Arieh's mother and sister also died, and soon his father died as well.

"I was only 12. First my mother and Tzila died. The first time I cried after my father also died. I was left alone," he said a few years ago.



Aryeh joined three other children who were orphaned and together the four fled the camp - and after a journey of a few days through corn fields, in the cold and rain, eating unripe corn, they reached Mogilev and entered the Jewish ghetto.

"The next morning, first thing, I said, I have to find a synagogue. I want to go say 'Kaddish'. I did not know exactly why, but I remembered that my father said 'Kaddish' when my grandfather died," Aryeh said.

He began working for the Jewish Committee on the distribution of bread and various missions, and thus won daily breakfast as well as shoes and clothing.

When he contracted severe pneumonia, he received medical treatment.

Rebirth - and a heavy disaster

In March 1944, the Red Army liberated Mogilev. Arieh remembered how the Soviet soldiers were happily received and the feeling that "hell is behind us." The orphaned boy joined the Soviet soldiers and joined them on their journey to Bucharest.

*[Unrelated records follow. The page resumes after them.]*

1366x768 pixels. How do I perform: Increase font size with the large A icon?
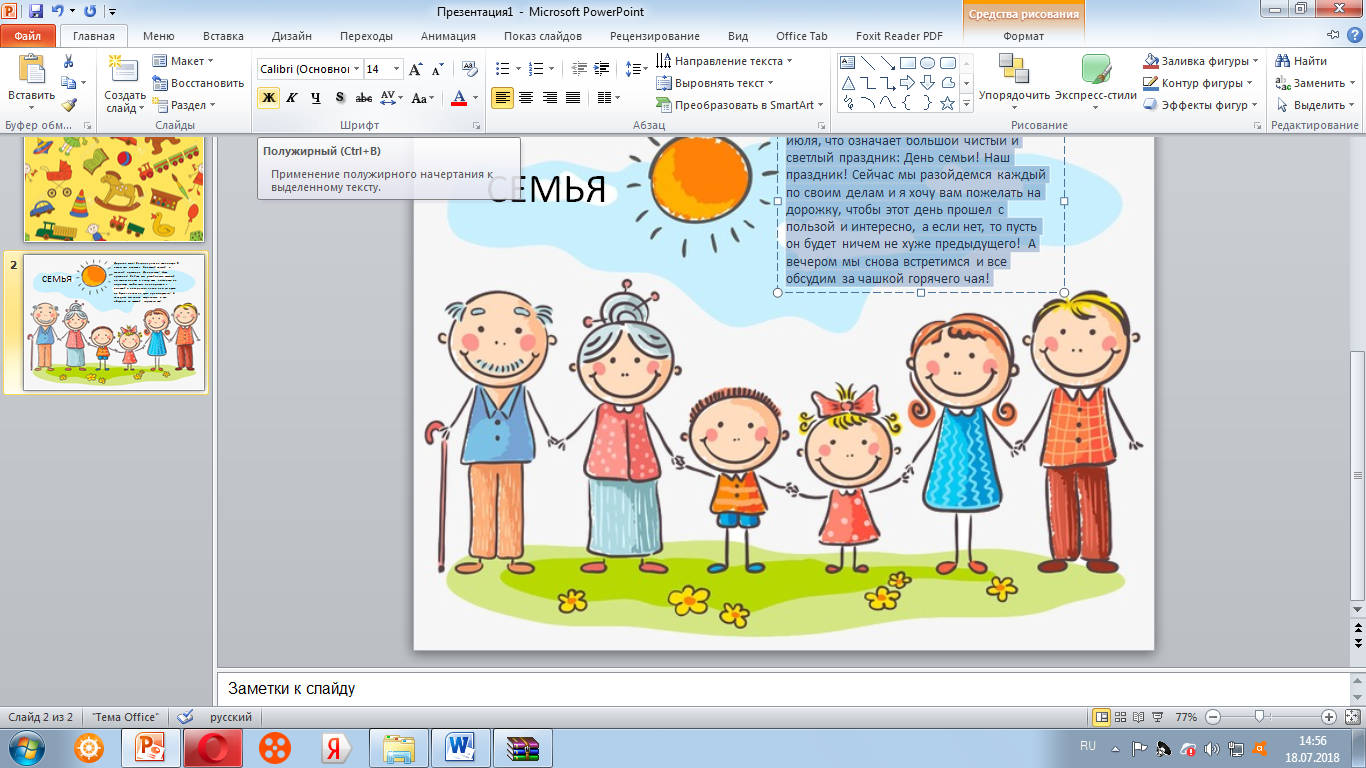point(416,69)
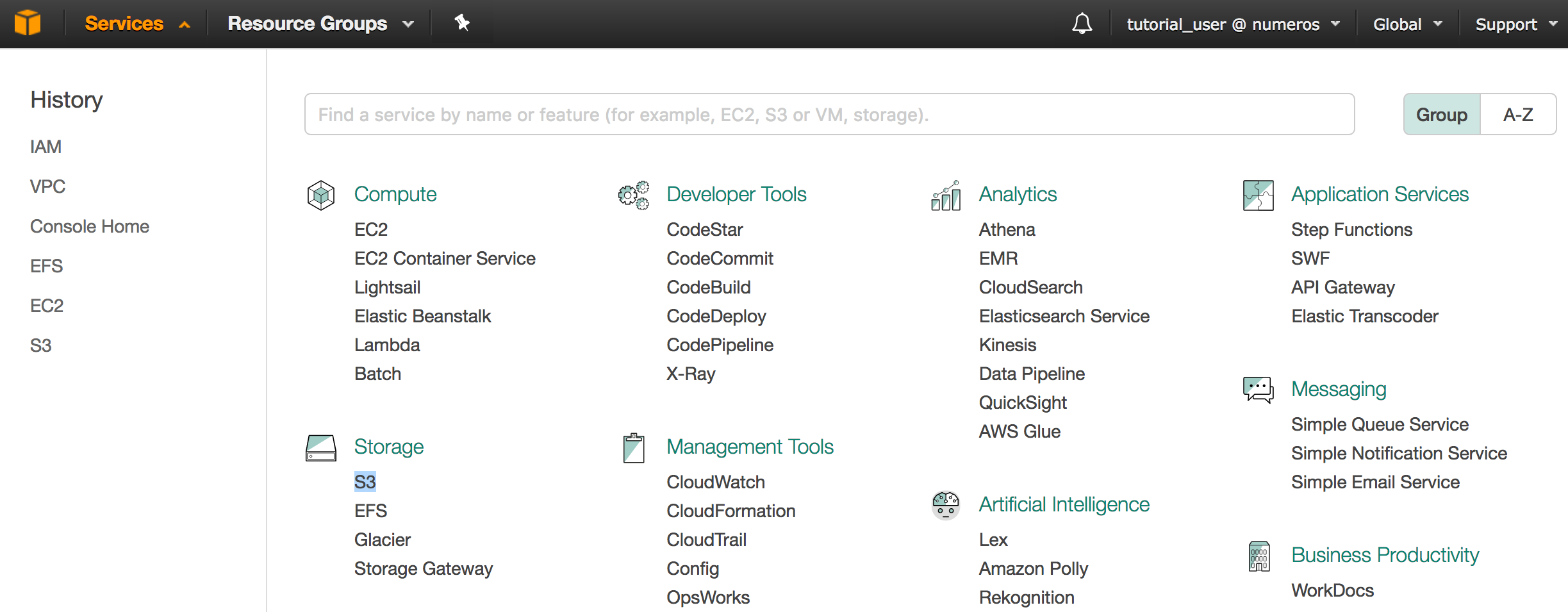The width and height of the screenshot is (1568, 612).
Task: Open the notifications bell
Action: pos(1082,24)
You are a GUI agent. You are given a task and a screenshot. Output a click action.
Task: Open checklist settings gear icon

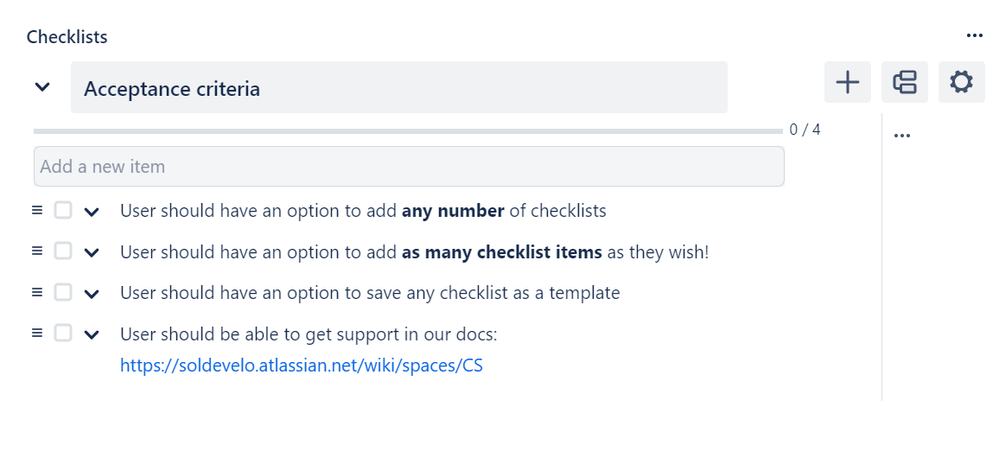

On the way, a senior officer informed him that he was appointing him as his translator into Romanian, and he was dressed in a soldier's uniform. When the unit arrived in Bucharest, he said goodbye to it - and decided that he had to immigrate to Eretz Israel. He was absorbed into the home of Jewish orphans, and in the summer they went to camps where emissaries from Eretz Israel prepared them for aliyah.



On October 22, 1945, the boy Arie Horesh boarded the illegal immigrant ship "Transylvania", with another 1,026 illegal immigrants, including orphans, camp survivors and partisans. "For life in the Land of Israel, this was the will of six and a half million Jews whose bodies were burned in kilns," one of the immigrants told a reporter at the Observer newspaper at the time. On October 29, his 16th birthday, the lone boy Arie Horesh disembarked from the ship to the wharf at the port of Haifa. "On this day I was reborn," he testified. The taste of orange juice bought by his older cousin, Shmuel Horesh, who was waiting for him at the port, was also etched in his memory.



After two months at the cousin's house and his family, Horesh moved to study in Kfar Haroeh. In the mornings, the boys worked on farms in the moshav and in the afternoons they studied. Religious south of Beit She'an. There, in parallel with his work in the platoon and fish farm, he also underwent military training and participated in night patrols. He moved with his friends to the south of the country and even participated in the occupation of Umm Rashrash, which is Eilat.

Aria and Malka Horesh at their wedding (Photo: courtesy of the family)

In Tirat Zvi, the kibbutz next to Sde Eliyahu, he met the soldier Malka Goldstein and fell in love. The two married and moved to Moshav Tal Shahar, which had been established shortly before. Over the years the couple had four children: my older uncle named after Arieh's father; Ofer; An animal named after the mother of a lion; And Orit.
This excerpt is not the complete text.